FTC Report Conclusions

The report published by the Federal Trade Commission presented four principal conclusions, summarized here.

  • Modifications Are Needed: The Report concludes that "although most of the patent system works well, some modifications are needed to maintain a proper balance of competition and patent law and policy."

    Through testimony delivered in the hearings, "many participants in and observers of the patent system expressed significant concerns that, in some ways, the patent system is out of balance with competition policy. Poor patent quality and legal standards and procedures that inadvertently may have anticompetitive effects can cause unwarranted market power and can unjustifiably increase costs. Such effects can hamper competition that otherwise would stimulate innovation. This report makes several recommendations for the legal standards, procedures, and institutions of the patent system to address such concerns..."
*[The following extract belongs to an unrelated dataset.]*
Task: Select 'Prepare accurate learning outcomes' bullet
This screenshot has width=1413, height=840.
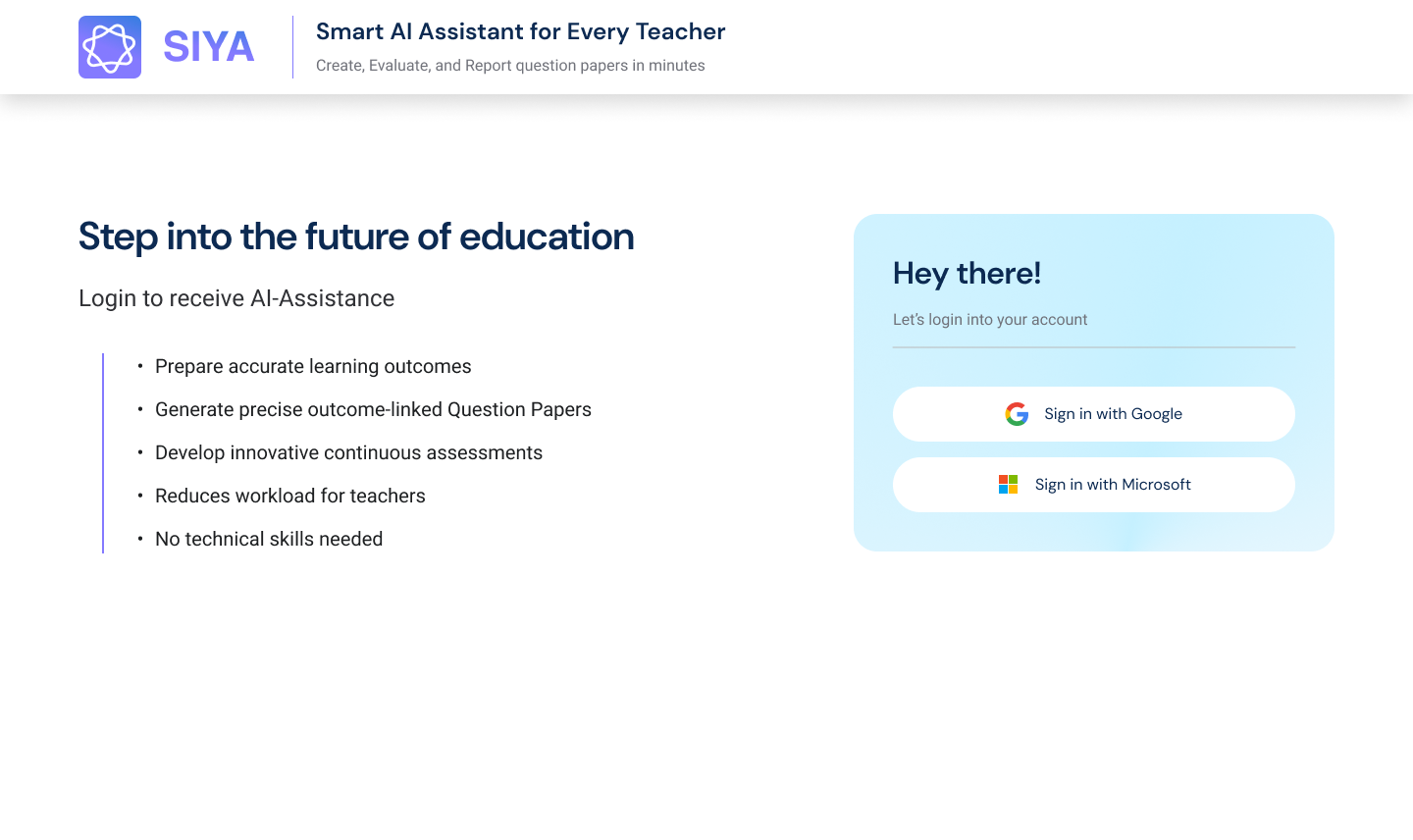Action: pyautogui.click(x=313, y=366)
  • Questionable Patents Harm Innovation: "A poor quality or questionable patent is one that is likely invalid or contains claims that are likely overly broad. Hearings participants raised concerns about the number of questionable patents issued."

    • Questionable patents can deter or raise the costs of innovation. "One firm's questionable patent may lead its competitor to forgo R&D in the areas that the patent improperly covers. For example, firms in the biotech industry reported that they avoid infringing questionable patents and therefore will refrain from entering or continuing with a particular field of research that such patents appear to cover. Such effects deter market entry and follow-on innovation by competitors and increase the potential for the holder of a questionable patent to suppress competition..."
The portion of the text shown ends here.